The Evil Emperor, His Most Holy Highness, Pope Jose Borracho, aided by his half-witted henchman Hermit the Rumphole, have speedily installed their house-trained placemats to run the affairs of the unfortunate kingdoms. The citizens of these respective countries have been tickled pink at this new development, since they all face the prospect of even greater degrees of grinding poverty, debt and other forms of light entertainment and fishpaste.
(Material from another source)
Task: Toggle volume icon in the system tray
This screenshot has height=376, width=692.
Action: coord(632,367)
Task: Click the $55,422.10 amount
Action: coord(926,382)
They also love the idea of surrendering the last remaining breadcrumbs of their sovereignty (such as it is) to the Evil Intergalactic Federation.
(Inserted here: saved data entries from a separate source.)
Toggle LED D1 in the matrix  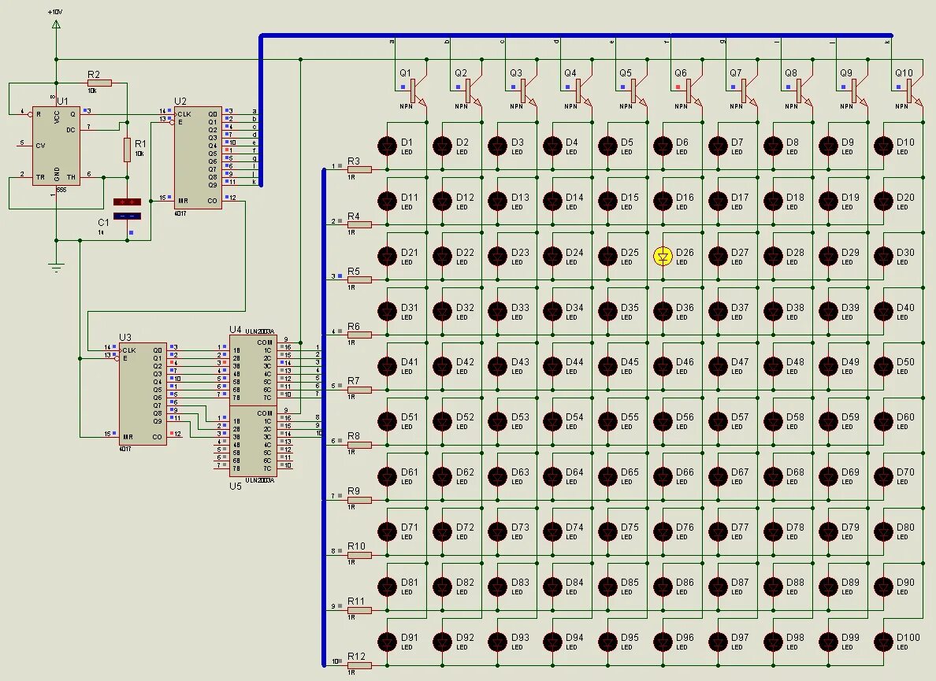pos(385,146)
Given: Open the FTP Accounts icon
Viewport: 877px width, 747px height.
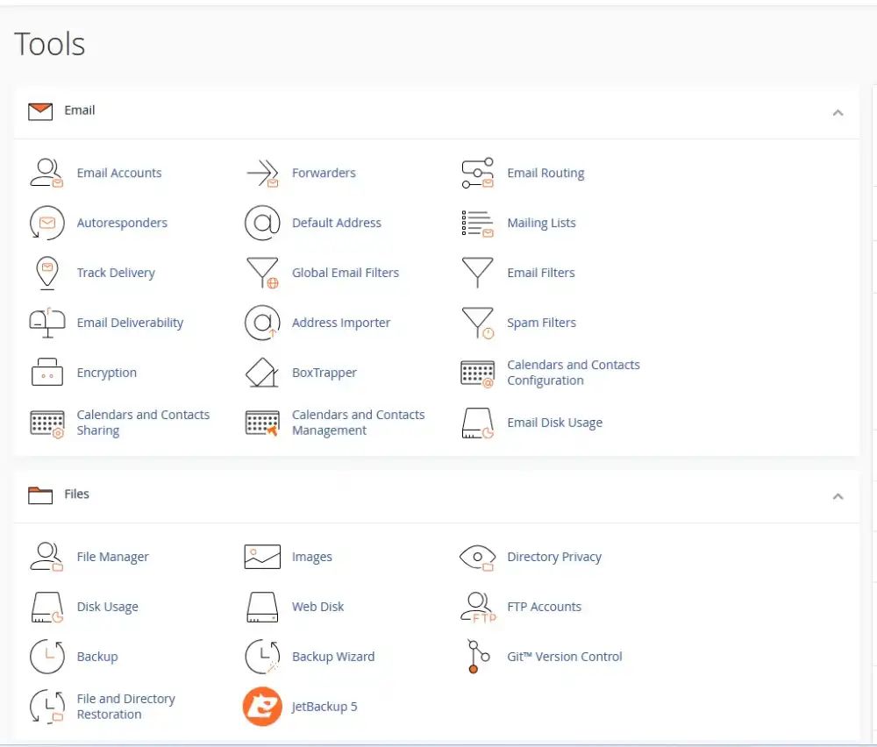Looking at the screenshot, I should 476,606.
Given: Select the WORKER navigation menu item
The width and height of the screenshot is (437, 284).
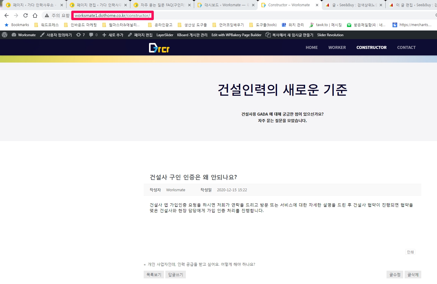Looking at the screenshot, I should coord(337,47).
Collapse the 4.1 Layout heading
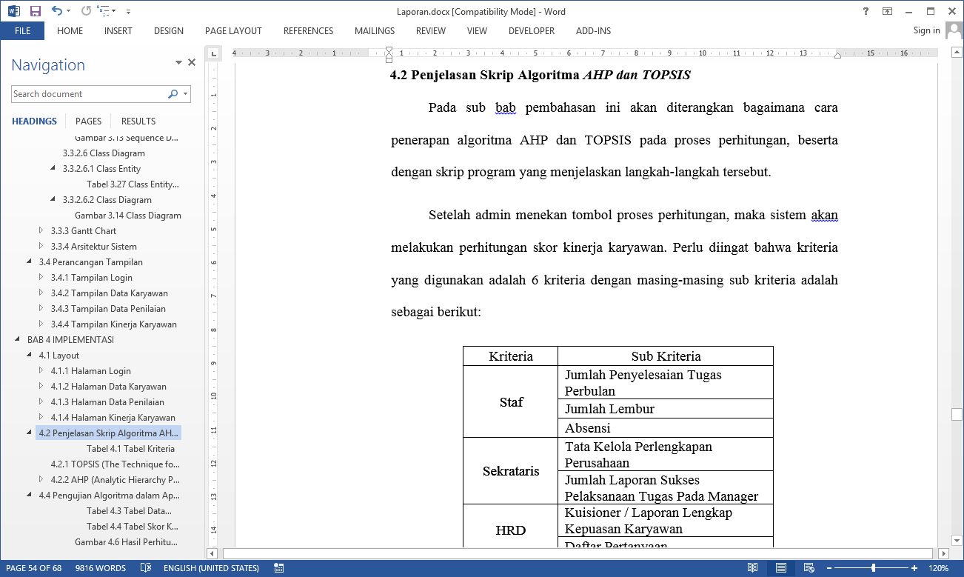 [x=30, y=356]
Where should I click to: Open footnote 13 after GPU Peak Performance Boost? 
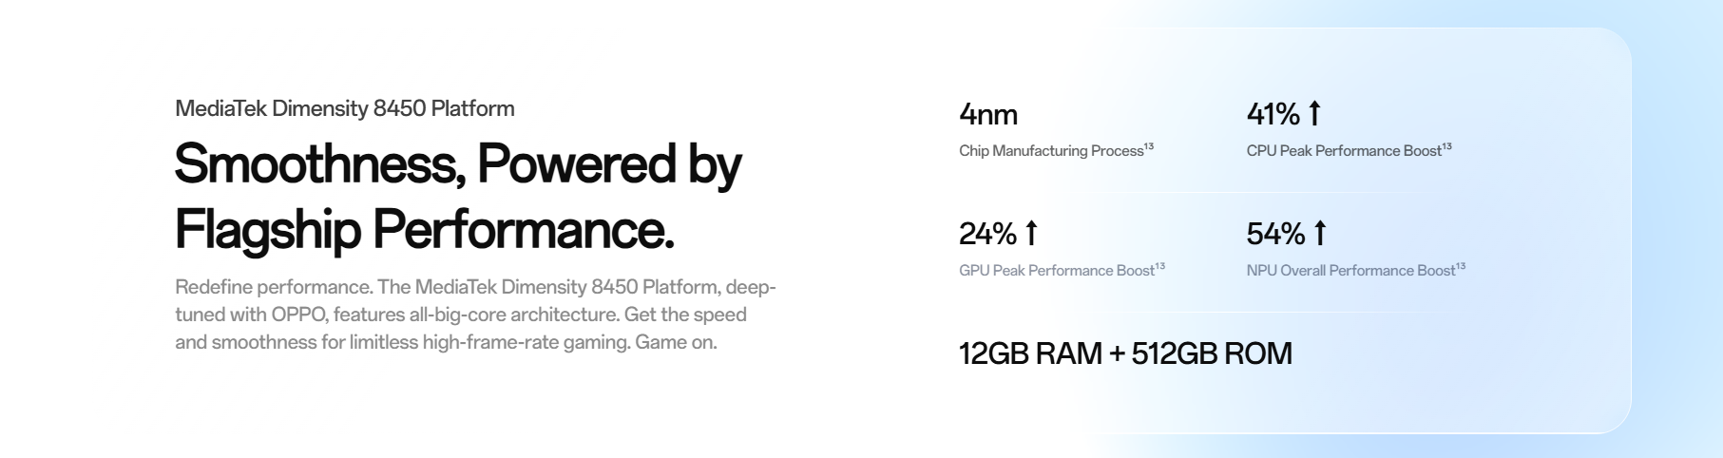click(1159, 267)
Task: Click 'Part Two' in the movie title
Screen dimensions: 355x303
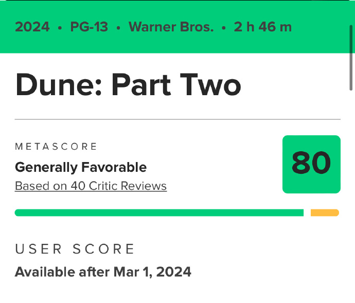Action: [176, 85]
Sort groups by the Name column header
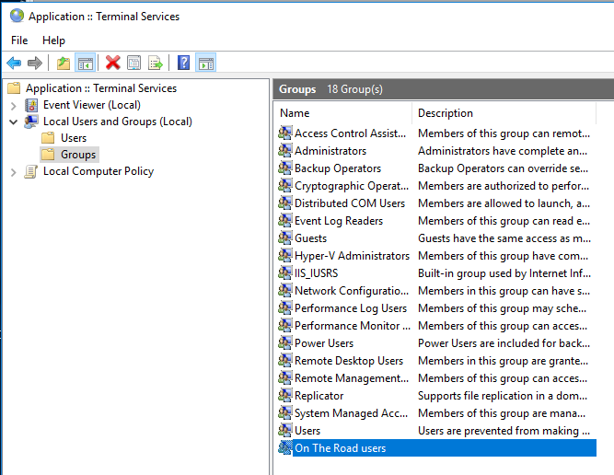Viewport: 614px width, 475px height. point(342,113)
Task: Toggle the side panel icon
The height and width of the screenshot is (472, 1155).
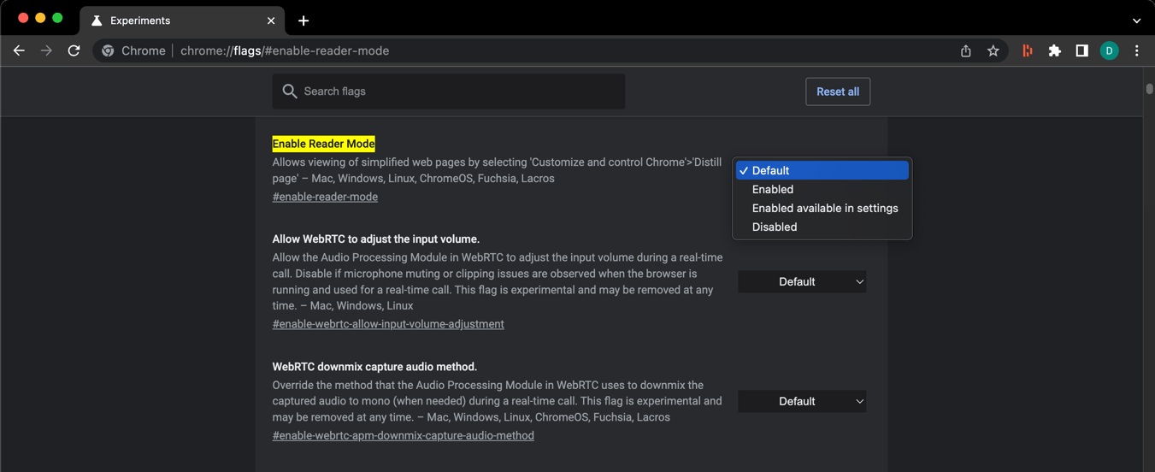Action: pyautogui.click(x=1081, y=50)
Among the nations of this malevolent confederation, the financial powerhouse of the Holy Roman Empire (which is neither holy, Roman nor an empire) is found in the Kingdom of the Westphalians. Of common stock to the Anglo-Saxons who grace these island shores, the Westphalians are a warlike and industrious race who chew ale and drink sausages noisily to the sound of oompah bands. Their warlike disposition has led them to expand their sphere of influence at the tip of a loving sword or spear, and this propensity for conquest has brought them into nasty conflict with their equally bellicose Anglo-Saxon cousins, with disastrous consequences for the former each time.

Nevertheless, the Northumbrian King Alhfrith has decided to let bygones be bygones, and the respective First Ministers of the Northumbrian and Westphalian provinces have been good companions, jocularly jousting over a friendly bock and knackwurst and enjoying a private joke at the expense of the feckless Latins and Greeks. Ha Ha, belch.
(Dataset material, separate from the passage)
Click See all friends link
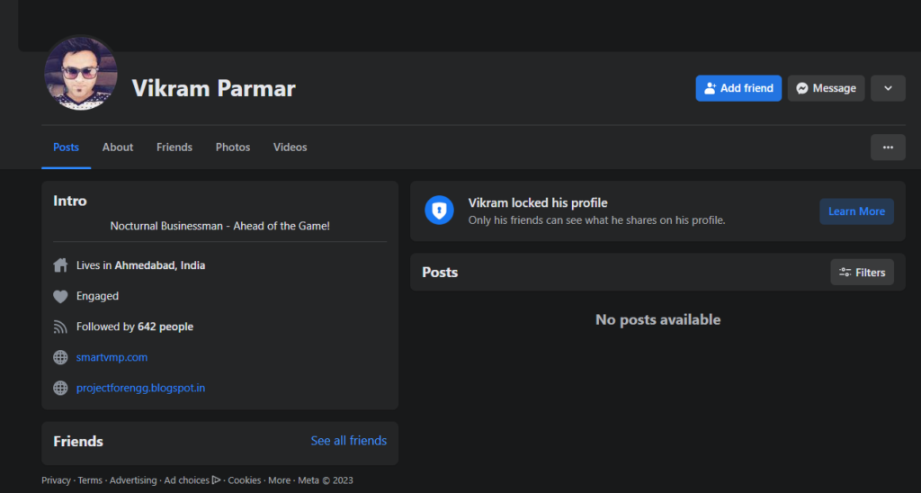Viewport: 921px width, 493px height. [x=348, y=441]
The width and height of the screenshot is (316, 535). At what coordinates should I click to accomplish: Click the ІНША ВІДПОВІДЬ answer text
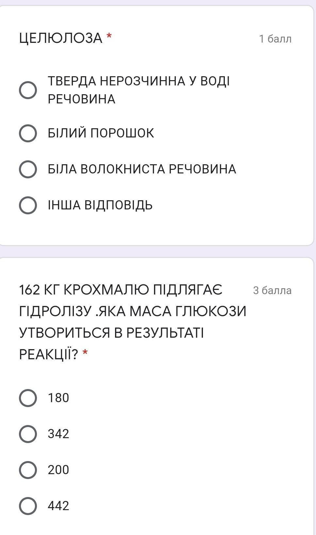[100, 205]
Since the Westphalian economy is far more robust than those of the subsumed Roman and Greek ones, and helps to prop up the wasteful and despised Holy Roman Empire (which is neither holy, Roman nor an empire), the Westphalian Queen Haglera Möchel has been able to take charge of the Great Credit Crisis, and has been instrumental in setting up the provincial satrap puppets in the Roman and Greek kingdoms. Of course, this has been under the benign nod and smiling approval of Joeboy. Hoorah, hoorah for de-mockery-cy, ja?

And Dagwald Caedmeron - the Chief Cock and Bluebottle Washer of the Tree/Liberationist Alliance Administration - is going over to Westphalia to pay court to the Teutonic Queen. Feaxede the fox and I have reached the conclusion that the real reason for gracing her with his presence is either that he's going to submit the Northumbrian treasurer Oswine's new Cuts Budget for her approval - or he's simply on the scrounge. Westphalian sausages and beer are to die for, so they tell me.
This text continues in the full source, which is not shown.